A PDF of the full version of the article, published in Polish Archives of Internal Medicine, can be accessed free of charge here.
Atrial fibrillation (AF) and coronary artery disease (CAD) often coexist. Both conditions confer an increased risk of acute thrombotic complications. However, the pathogenesis of thrombus development in AF and CAD is different. Coagulation activation is the main pathway in AF, and platelet activation is the hallmark of coronary thrombosis. Antithrombotic prophylaxis is essential in both conditions.
In patients with AF undergoing percutaneous coronary intervention (PCI), a combination of oral anticoagulation and antiplatelet therapy is required, which elevates the risk of major bleeding. This has to be balanced against the risk of stroke and stent thrombosis.
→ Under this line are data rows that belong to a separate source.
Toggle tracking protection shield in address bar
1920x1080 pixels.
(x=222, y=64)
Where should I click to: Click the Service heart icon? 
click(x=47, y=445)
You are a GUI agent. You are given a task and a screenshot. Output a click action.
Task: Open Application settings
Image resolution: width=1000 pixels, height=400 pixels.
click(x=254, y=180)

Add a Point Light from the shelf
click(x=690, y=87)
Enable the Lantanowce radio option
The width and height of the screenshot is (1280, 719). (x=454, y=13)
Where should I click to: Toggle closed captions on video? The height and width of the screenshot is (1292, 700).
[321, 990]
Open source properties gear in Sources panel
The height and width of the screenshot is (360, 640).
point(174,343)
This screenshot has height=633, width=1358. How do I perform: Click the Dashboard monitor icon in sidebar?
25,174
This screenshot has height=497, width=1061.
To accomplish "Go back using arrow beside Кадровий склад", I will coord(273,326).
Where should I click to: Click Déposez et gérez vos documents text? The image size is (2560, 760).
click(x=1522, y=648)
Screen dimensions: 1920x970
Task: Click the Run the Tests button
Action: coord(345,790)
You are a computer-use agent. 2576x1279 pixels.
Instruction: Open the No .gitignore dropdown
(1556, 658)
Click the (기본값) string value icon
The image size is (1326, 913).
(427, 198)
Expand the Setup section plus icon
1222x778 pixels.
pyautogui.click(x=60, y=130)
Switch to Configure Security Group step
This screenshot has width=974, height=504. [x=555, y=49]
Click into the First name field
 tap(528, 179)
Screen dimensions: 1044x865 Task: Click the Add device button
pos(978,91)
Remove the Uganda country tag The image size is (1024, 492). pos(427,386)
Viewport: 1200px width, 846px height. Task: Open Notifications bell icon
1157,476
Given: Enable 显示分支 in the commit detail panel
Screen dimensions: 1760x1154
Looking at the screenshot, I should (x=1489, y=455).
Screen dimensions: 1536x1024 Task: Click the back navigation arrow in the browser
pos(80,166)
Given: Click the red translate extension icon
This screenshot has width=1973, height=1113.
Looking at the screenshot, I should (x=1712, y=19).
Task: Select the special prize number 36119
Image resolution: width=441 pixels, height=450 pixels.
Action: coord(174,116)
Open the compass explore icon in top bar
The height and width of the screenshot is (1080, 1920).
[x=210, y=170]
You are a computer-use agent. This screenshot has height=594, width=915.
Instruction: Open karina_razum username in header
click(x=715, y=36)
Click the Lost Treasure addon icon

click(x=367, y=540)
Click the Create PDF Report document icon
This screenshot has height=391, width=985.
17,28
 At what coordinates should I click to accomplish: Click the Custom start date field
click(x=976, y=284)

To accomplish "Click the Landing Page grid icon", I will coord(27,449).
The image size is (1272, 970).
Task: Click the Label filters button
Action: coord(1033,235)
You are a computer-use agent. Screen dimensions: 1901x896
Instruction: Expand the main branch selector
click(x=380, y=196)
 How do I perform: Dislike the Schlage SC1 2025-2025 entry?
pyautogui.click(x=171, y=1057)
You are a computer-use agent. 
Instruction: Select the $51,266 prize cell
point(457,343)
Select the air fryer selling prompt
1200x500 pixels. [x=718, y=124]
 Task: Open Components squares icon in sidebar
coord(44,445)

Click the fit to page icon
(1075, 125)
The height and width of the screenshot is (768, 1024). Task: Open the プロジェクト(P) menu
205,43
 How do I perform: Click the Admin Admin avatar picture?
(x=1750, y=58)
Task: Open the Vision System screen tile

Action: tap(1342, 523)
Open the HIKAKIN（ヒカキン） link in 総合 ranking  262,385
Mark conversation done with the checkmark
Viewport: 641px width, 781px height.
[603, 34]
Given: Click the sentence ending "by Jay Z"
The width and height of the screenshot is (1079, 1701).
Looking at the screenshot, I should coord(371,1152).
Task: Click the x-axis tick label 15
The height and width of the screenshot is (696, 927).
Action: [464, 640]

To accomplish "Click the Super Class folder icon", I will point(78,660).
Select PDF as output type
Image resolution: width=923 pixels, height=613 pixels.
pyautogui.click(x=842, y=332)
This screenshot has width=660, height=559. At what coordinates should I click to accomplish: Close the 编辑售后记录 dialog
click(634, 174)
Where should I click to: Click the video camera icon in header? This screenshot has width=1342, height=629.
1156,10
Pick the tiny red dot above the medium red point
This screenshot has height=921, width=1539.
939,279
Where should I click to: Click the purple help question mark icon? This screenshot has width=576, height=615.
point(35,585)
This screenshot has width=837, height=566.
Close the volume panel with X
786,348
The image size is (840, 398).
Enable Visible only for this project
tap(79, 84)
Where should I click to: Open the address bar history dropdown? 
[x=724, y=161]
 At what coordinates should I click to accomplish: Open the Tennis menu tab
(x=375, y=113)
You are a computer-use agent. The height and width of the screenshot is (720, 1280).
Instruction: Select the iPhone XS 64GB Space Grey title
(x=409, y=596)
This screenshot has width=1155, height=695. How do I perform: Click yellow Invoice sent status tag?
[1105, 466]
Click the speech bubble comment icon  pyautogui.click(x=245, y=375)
In the first part of the present review, the prerequisites for antithrombotic management in AF patients undergoing PCI are discussed. We cover the epidemiology of concomitant presentation of AF and CAD as well as differences in the pathogenesis of thrombus formation in both conditions. We evaluate data regarding a variety of antithrombotic regimens including triple therapy in line with stroke and bleeding risk assessment.
Overall, triple therapy is often warranted but should be used for the shortest possible duration. Although much of the current guidance comes from observational data, well-designed and adequately powered randomized clinical trials are emerging to further inform practice in this challenging area.